Le budget 2026 compromis
La démission du Premier ministre compromet la présentation du budget avant le 13 octobre, rendant probable le recours à une loi spéciale pour assurer le fonctionnement minimal de l’État. Sur le marché obligataire, le « spread » entre les taux français et allemands à dix ans a atteint 0,85 point, son plus haut niveau depuis janvier, contre 0,50 avant la dissolution de l’Assemblée nationale en juin 2024.
Une instabilité politique persistante
Danni Hewson, responsable de l’analyse financière chez AJ Bell, estime que cette démission « met en lumière la nature précaire du système politique français ». Après cinq Premiers ministres en deux ans, « trouver une solution viable, même temporaire, devient de plus en plus difficile », souligne-t-elle.

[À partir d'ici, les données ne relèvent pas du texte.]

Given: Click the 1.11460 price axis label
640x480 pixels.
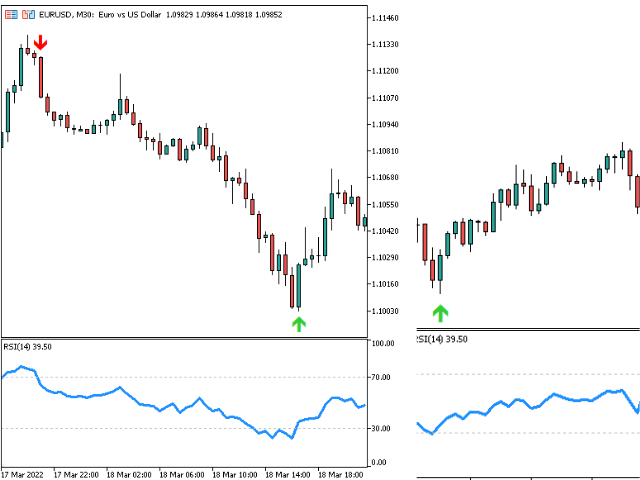Looking at the screenshot, I should pyautogui.click(x=385, y=19).
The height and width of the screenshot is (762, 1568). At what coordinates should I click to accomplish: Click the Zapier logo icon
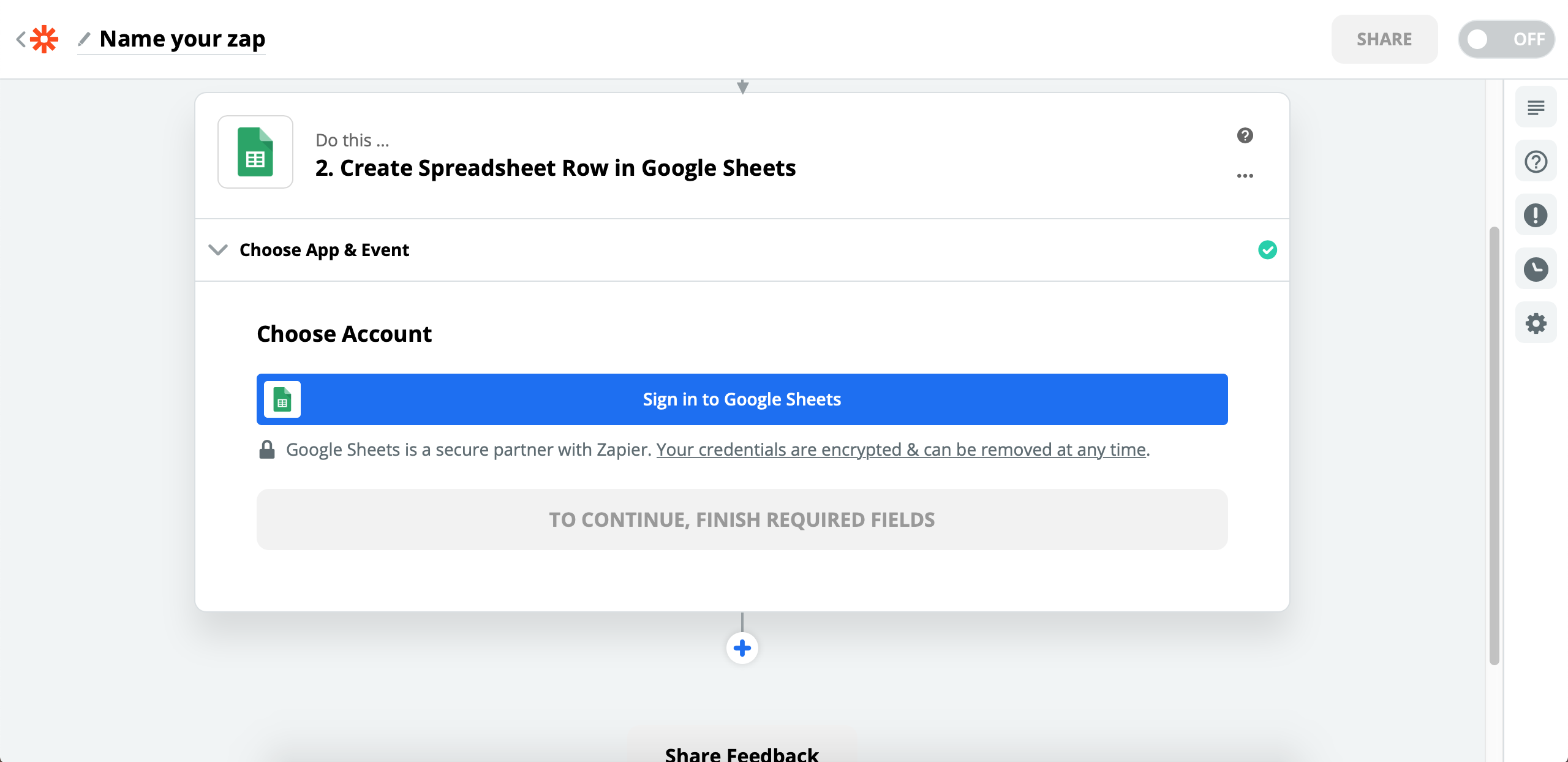(x=44, y=39)
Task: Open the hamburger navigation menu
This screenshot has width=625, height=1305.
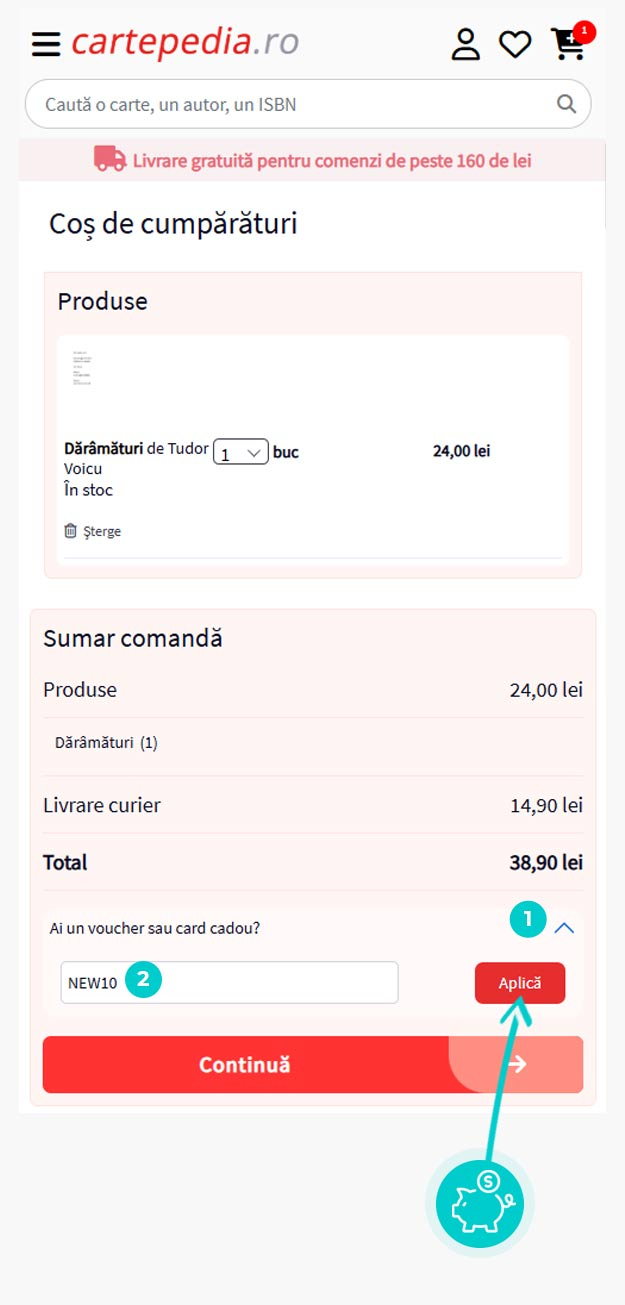Action: click(46, 45)
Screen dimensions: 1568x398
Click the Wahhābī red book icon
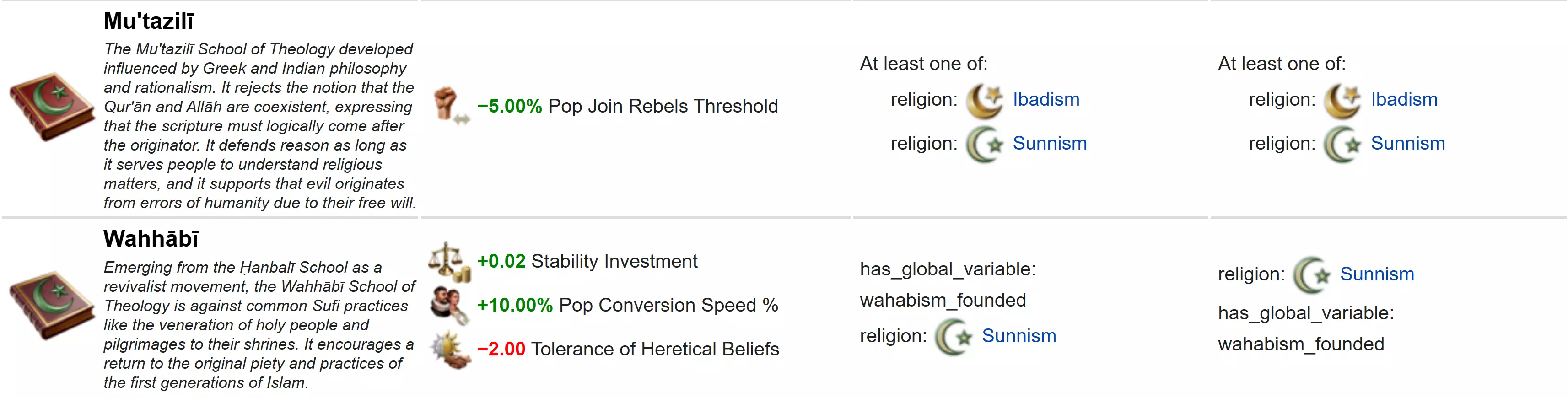pos(51,305)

L’instabilité politique a déjà pesé sur les marchés : en 2024, la dissolution de l’Assemblée avait fait basculer le CAC 40 d’une hausse de 6 % à un recul annuel de 2,15 %. Si l’indice parisien avait depuis regagné du terrain – en hausse de 8 % depuis janvier contre 16 % pour le FTSE 100 de Londres et 22 % pour le Dax de Francfort –, la démission de M. Lecornu ravive les tensions.
Des risques contenus mais une confiance érodée
Toutefois, les analystes jugent limité le risque de contagion. « Le marché français subit les affres de sa politique intérieure », résume Philippe Cohen. Evercore ISI estime de son côté que, malgré « la chute des actions bancaires françaises, la baisse de l’euro et l’élargissement des spreads », la hausse actuelle des taux « n’est pas suffisante pour déclencher l’instrument TPI » de la Banque centrale européenne, conçu pour racheter la dette d’un pays dont les rendements s’écarteraient trop de la moyenne européenne.
Les analystes rappellent enfin que « l’existence de ce filet de sécurité continue d’aider à contenir la hausse des rendements français », même si la situation politique reste, elle, totalement imprévisible.